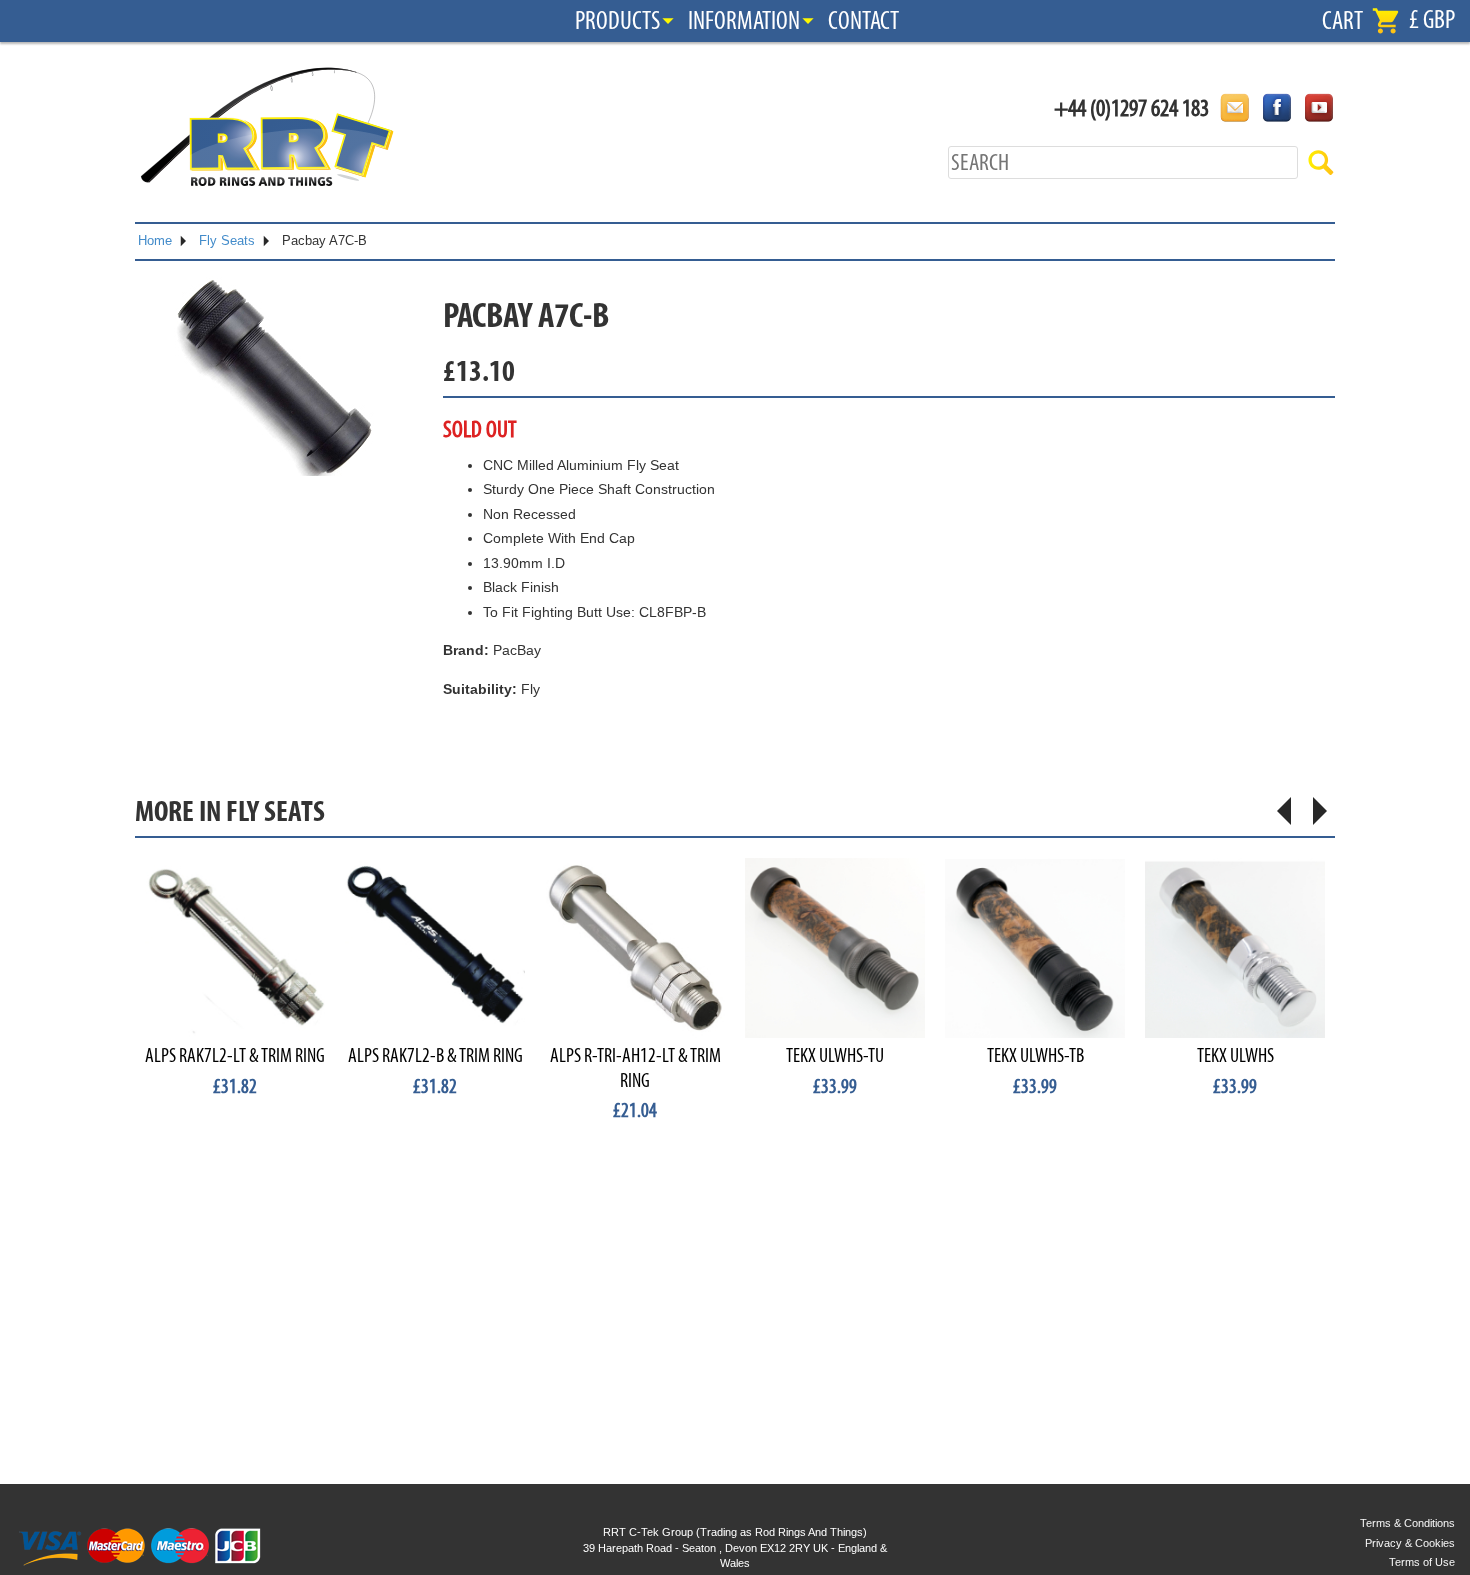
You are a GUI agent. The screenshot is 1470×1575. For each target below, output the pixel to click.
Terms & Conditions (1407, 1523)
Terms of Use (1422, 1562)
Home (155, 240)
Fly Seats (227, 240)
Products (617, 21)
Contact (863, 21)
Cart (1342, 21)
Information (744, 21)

---

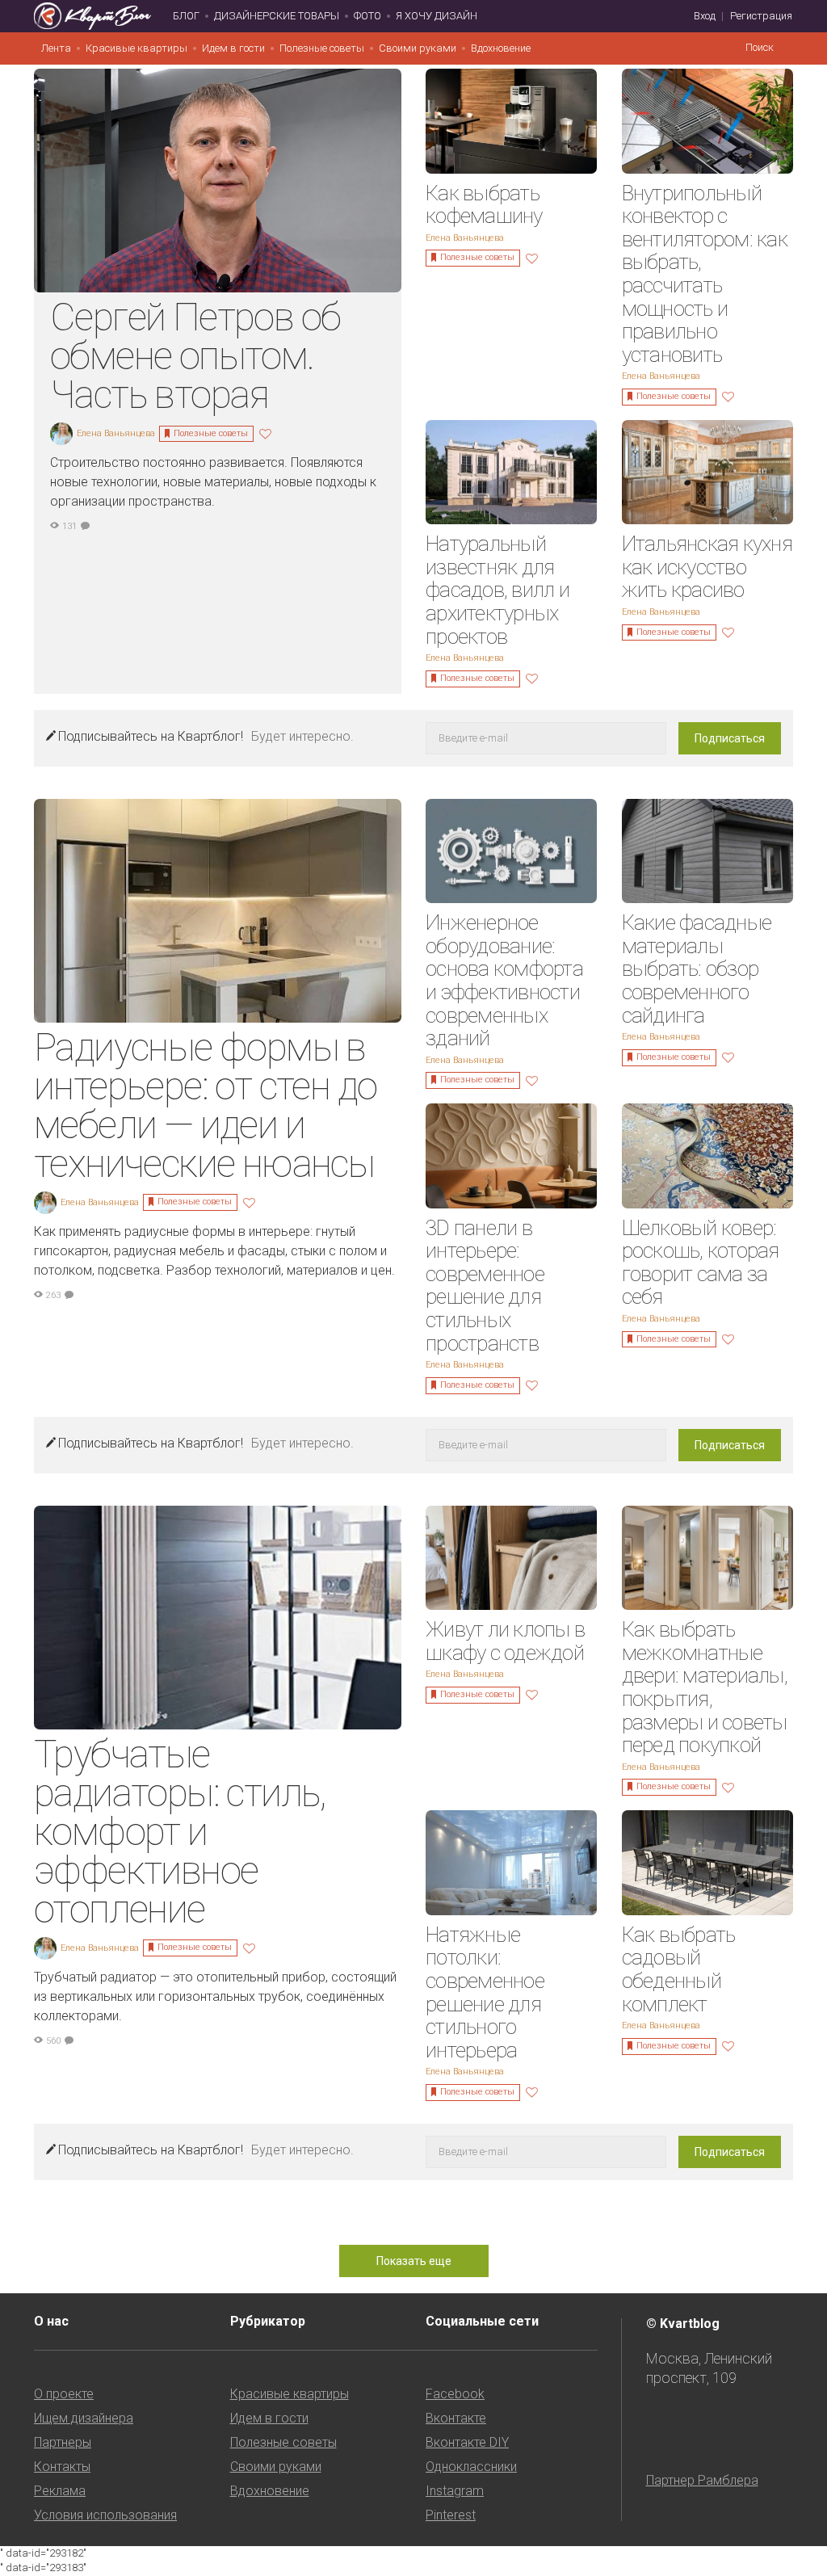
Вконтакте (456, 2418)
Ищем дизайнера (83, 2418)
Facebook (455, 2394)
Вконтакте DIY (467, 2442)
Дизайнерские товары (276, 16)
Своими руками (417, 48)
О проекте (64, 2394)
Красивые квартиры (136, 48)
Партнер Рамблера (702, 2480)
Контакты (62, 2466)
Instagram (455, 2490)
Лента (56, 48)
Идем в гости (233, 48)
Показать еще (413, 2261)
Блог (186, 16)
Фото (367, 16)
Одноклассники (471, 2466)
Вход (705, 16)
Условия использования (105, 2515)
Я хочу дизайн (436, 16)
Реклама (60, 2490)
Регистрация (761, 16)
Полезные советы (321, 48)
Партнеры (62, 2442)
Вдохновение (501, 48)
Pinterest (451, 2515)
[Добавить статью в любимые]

About this exercise ::
From the records above, repeat exactly the lines from the one with "Я хочу дизайн (436, 16)" through the one with "[Добавить статью в любимые]", both included.

Solution ::
Я хочу дизайн (436, 16)
Реклама (60, 2490)
Регистрация (761, 16)
Полезные советы (321, 48)
Партнеры (62, 2442)
Вдохновение (501, 48)
Pinterest (451, 2515)
[Добавить статью в любимые]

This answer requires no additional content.